Recorded data »
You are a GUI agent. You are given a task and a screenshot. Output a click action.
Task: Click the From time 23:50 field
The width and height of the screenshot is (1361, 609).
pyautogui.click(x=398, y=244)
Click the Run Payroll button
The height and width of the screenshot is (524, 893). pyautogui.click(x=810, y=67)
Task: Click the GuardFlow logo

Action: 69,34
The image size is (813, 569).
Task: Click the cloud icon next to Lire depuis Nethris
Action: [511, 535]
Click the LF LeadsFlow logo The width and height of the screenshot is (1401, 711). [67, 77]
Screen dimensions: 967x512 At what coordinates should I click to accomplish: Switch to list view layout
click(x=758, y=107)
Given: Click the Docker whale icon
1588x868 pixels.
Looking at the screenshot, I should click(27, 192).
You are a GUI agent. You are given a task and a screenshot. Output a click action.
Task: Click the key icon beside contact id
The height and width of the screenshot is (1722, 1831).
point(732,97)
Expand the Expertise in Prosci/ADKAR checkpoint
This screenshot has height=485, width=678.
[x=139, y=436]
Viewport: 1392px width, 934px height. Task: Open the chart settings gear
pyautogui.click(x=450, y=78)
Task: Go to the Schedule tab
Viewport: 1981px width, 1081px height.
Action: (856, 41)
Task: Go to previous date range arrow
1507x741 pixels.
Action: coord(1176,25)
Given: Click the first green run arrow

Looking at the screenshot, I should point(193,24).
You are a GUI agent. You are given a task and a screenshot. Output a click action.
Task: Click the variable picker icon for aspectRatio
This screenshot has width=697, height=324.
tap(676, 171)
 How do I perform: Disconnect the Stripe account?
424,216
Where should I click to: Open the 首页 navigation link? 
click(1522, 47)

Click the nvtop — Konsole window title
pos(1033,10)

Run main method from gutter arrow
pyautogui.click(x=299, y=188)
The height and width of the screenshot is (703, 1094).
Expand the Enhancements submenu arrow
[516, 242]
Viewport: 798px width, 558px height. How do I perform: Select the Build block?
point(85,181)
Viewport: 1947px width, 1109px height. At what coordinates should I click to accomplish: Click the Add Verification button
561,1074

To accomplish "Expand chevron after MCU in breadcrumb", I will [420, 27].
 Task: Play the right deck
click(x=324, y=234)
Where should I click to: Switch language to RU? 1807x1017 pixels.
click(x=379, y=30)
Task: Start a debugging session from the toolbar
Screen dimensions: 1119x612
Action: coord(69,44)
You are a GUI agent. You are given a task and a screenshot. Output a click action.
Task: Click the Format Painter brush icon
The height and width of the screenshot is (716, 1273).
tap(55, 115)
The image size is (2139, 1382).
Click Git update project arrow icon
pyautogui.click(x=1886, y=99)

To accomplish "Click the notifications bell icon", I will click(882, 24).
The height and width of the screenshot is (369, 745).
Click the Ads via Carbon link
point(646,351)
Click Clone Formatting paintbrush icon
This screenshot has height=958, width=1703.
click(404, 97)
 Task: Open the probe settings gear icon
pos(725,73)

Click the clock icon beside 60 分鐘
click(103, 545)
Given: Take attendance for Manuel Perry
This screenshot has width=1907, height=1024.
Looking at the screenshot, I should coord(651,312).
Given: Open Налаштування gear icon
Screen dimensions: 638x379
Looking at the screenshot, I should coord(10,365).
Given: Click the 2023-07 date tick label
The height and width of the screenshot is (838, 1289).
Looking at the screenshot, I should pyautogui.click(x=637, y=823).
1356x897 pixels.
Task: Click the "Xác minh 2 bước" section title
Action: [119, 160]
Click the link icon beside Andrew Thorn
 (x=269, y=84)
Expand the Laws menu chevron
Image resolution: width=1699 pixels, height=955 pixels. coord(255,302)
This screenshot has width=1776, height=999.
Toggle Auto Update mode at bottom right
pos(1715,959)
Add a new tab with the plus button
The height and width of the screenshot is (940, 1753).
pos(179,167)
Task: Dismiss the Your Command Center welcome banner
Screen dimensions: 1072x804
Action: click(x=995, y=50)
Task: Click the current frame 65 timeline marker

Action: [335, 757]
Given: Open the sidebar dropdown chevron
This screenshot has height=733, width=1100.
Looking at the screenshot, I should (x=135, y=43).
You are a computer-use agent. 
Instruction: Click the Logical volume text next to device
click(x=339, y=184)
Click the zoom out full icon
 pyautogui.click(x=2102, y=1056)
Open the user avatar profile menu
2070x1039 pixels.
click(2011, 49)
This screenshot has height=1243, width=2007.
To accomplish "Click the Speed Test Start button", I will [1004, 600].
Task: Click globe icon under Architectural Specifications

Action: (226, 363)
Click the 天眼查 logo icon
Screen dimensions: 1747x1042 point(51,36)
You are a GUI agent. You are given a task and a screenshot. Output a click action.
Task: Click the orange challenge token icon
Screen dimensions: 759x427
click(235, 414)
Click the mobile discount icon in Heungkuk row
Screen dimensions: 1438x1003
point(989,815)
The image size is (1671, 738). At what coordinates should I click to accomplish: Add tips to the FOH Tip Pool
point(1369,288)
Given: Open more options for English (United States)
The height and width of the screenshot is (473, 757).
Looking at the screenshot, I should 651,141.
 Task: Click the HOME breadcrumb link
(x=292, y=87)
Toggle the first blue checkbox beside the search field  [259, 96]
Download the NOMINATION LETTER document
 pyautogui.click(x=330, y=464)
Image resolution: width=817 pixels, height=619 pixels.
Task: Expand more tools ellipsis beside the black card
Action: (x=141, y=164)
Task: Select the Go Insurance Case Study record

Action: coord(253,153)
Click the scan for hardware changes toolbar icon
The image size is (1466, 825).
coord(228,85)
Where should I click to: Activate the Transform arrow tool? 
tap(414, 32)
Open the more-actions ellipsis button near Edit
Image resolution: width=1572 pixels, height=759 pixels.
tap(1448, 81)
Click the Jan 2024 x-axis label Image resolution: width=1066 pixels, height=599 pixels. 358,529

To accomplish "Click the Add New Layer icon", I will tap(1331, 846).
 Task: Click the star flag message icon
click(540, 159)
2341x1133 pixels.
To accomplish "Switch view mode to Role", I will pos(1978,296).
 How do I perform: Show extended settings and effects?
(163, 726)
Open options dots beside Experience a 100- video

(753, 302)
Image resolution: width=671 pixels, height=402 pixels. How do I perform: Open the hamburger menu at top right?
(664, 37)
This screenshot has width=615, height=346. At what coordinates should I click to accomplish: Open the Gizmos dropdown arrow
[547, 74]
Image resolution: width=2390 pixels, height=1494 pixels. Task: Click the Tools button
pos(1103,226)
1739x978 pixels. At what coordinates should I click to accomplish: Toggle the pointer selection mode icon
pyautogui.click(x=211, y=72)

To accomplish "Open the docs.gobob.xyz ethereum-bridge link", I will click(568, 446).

Work to be completed » Scan the entries above for the word "field" and collect each line holding it.

Exercise answer »
Task: Click the From time 23:50 field
Toggle the first blue checkbox beside the search field  [259, 96]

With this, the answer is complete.